Source extract: Begin

Fielding and Barratt first conceived of The Mighty Boosh whilst working on Stewart Lee's Edinburgh show, King Dong vs. Moby Dick, in which they played a giant penis and a whale respectively.

They then put on the first show that they had made together and it was commented by Nigel Coan with whom they collaborated on Mighty Boosh that "They did their first gig at Oranje Boom Boom which is sort of in Chinatown in London, and ah, which was ridiculous, I mean it was really, like, ridiculous costumes and um, they didn't know what... they really [didn't] know what they were doing... It was very raw, but it was, it was hilarious... They thought let's do a show, an Edinburgh show. I think they started to think about doing that. So they got a gig at Hen and Chickens...". Dave Brown who also collaborated on the Mighty Boosh with them commented further on their time at the Hen and Chickens which is a theatre bar in Islington, London, "They would use the Hen and Chickens as this kind of... place to, a platform to just try stuff out and it was just a great little place they could do a regular spot... where they would probably write and have ideas in the week, try stuff out for half of that and then for the rest of it, it would just be improv and mucking about. Then they took the, um, took The Mighty Boosh up to Edinburgh and then two more shows Arctic Boosh (1999), Autoboosh (2000)...".

Source extract: End

▸ **Exercise aim**
Write out the part of the passage about The Mighty Boosh's early shows starting at "Fielding and Barratt" and ending at "a whale respectively.". The listing that comes next has no connection to the passage about The Mighty Boosh.

Entries shown: Begin

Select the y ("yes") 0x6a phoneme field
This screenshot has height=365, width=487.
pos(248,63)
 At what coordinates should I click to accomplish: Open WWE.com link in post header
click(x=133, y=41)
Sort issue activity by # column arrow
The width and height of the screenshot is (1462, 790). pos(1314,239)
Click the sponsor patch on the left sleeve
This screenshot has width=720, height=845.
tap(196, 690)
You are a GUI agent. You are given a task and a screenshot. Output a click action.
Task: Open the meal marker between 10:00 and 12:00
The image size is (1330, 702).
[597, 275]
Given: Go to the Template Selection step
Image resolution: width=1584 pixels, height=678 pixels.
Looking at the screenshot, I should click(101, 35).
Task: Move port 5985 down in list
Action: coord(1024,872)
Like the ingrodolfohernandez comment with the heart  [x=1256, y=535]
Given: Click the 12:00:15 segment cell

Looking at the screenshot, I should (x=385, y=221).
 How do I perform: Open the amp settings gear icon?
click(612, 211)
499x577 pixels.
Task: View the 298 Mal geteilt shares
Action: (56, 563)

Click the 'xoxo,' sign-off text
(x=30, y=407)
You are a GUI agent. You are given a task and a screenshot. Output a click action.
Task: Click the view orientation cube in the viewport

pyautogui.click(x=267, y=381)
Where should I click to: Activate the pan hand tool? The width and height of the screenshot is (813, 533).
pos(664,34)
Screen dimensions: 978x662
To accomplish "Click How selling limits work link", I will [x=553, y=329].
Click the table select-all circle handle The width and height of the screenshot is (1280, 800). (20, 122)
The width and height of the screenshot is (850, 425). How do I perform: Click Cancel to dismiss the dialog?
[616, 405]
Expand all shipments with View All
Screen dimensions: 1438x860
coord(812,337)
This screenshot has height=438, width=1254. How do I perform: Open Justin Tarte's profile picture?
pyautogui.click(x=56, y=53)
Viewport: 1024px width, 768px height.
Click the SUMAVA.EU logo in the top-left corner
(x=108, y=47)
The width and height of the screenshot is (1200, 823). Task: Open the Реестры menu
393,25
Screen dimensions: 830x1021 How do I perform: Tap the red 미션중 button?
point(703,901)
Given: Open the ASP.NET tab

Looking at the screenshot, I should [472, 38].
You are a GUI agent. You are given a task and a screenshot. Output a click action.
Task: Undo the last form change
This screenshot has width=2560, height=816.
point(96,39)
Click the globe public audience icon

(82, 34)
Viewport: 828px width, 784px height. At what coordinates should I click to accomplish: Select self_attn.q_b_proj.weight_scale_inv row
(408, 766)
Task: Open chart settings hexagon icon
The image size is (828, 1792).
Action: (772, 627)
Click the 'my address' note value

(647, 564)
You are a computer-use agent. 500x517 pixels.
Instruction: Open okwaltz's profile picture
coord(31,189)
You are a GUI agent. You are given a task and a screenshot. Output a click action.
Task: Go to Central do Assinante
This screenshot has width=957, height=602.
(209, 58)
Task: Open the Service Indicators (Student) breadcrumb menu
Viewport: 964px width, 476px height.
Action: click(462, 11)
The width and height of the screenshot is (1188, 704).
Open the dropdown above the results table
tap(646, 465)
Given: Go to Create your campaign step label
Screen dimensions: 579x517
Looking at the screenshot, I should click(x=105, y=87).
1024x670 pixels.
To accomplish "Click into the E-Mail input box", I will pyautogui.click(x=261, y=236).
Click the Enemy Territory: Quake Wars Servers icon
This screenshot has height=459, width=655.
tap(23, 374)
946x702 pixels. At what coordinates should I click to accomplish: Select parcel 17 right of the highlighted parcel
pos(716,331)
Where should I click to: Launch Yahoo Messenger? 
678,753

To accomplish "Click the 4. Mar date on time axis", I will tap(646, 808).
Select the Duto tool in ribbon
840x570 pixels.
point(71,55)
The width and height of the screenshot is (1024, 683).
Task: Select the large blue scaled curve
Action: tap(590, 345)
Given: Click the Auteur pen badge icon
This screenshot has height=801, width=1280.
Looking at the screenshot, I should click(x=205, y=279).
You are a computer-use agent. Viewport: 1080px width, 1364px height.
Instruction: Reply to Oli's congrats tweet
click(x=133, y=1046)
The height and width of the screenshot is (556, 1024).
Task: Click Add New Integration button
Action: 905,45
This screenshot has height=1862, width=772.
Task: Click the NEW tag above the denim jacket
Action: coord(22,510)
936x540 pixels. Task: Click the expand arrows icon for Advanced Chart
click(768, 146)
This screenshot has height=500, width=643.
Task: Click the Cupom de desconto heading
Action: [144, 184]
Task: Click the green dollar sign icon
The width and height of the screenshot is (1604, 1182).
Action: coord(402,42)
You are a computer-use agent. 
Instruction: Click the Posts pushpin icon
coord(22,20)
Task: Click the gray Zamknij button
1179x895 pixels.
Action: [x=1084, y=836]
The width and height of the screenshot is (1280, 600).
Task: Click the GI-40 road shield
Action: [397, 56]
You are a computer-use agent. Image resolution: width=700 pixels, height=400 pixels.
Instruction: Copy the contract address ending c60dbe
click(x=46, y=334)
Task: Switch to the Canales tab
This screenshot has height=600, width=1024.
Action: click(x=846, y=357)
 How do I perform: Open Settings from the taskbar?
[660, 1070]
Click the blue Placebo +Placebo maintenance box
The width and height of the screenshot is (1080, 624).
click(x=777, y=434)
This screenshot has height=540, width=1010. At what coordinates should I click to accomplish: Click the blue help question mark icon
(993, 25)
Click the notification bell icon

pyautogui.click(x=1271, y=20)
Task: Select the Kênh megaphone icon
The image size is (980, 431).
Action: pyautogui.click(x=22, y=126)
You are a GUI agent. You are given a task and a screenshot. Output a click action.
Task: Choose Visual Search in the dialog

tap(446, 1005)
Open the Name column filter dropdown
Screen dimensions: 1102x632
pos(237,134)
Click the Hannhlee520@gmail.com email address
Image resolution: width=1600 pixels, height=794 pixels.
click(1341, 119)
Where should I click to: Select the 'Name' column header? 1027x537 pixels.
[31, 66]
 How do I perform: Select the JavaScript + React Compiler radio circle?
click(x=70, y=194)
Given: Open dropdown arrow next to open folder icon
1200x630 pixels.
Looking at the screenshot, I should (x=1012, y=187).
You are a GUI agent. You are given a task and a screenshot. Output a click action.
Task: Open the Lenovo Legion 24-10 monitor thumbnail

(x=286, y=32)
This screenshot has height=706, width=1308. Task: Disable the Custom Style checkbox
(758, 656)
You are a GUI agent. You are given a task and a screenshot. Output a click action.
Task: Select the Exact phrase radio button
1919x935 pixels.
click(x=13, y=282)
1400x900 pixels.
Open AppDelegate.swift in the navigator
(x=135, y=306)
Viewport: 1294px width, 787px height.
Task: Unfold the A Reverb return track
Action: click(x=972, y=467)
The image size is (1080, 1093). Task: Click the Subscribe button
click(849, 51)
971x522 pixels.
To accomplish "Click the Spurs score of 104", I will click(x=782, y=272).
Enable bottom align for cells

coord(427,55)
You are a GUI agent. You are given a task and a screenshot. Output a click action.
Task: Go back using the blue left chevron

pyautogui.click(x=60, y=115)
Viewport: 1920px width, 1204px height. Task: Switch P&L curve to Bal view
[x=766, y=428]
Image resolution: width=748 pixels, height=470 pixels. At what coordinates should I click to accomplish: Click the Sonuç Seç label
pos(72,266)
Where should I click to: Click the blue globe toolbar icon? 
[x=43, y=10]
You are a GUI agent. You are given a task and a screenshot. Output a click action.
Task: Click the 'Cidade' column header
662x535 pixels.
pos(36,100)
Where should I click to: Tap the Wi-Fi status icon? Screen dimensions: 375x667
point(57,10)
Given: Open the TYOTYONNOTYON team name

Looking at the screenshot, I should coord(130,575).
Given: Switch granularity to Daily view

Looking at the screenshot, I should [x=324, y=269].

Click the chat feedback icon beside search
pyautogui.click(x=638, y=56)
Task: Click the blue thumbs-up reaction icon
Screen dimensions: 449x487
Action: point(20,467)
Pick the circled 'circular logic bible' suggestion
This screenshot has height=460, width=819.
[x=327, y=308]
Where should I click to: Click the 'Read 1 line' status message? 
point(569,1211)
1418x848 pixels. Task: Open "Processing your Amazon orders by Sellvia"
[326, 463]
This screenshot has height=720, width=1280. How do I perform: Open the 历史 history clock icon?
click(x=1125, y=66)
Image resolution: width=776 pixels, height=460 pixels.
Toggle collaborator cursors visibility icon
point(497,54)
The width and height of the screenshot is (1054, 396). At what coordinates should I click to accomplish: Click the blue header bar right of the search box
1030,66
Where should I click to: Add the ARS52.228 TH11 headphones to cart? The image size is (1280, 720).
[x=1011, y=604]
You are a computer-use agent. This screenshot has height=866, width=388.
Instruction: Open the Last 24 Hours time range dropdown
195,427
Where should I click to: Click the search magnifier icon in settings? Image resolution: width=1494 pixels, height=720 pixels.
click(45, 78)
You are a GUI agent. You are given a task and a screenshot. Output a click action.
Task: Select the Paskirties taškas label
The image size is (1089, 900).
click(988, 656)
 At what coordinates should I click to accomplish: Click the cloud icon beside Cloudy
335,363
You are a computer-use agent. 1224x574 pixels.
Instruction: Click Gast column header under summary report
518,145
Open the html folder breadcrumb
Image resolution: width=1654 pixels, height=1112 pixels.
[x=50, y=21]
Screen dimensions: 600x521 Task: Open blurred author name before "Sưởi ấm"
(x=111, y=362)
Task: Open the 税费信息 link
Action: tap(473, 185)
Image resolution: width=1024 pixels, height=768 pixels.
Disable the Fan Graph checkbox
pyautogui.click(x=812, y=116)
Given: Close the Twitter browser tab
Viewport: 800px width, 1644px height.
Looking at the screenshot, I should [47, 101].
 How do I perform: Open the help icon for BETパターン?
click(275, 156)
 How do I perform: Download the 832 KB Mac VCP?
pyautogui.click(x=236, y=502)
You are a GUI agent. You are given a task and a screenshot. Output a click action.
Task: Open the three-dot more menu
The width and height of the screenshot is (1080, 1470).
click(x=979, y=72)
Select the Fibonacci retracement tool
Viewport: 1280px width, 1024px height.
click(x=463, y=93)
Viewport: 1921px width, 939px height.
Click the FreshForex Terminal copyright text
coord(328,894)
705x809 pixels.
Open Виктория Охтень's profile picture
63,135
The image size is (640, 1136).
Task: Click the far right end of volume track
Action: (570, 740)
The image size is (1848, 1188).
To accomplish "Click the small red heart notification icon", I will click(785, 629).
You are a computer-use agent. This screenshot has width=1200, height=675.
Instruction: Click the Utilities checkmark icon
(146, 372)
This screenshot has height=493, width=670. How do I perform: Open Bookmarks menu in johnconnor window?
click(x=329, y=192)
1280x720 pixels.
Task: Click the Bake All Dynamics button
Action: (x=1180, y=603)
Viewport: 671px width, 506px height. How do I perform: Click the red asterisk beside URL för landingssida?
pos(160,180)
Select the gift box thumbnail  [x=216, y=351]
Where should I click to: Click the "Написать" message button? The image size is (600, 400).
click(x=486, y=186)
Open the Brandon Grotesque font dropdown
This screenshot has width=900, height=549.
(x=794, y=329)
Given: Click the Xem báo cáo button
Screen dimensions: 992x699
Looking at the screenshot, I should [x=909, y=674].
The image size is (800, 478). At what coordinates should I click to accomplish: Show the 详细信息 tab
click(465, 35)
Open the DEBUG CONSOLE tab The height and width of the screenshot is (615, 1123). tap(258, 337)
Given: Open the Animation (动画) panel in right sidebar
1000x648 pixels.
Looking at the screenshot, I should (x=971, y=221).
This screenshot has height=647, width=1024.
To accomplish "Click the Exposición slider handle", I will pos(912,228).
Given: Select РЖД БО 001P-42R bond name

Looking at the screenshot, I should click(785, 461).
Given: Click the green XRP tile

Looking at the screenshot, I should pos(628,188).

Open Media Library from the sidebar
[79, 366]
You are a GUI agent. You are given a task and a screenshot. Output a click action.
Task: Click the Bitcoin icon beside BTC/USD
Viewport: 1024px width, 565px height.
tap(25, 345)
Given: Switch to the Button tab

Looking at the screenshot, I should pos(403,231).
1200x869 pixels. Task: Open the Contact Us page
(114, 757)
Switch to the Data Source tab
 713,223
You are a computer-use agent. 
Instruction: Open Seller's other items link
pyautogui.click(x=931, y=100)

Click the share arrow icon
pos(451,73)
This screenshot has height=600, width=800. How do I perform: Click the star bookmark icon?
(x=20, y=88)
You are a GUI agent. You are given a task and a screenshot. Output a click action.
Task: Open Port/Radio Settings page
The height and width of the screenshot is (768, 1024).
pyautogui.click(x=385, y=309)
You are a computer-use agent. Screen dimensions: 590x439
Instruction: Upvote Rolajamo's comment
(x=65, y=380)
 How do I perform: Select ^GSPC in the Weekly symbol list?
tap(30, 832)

Entries shown: End

▸ **Answer space**
Fielding and Barratt first conceived of The Mighty Boosh whilst working on Stewart Lee's Edinburgh show, King Dong vs. Moby Dick, in which they played a giant penis and a whale respectively.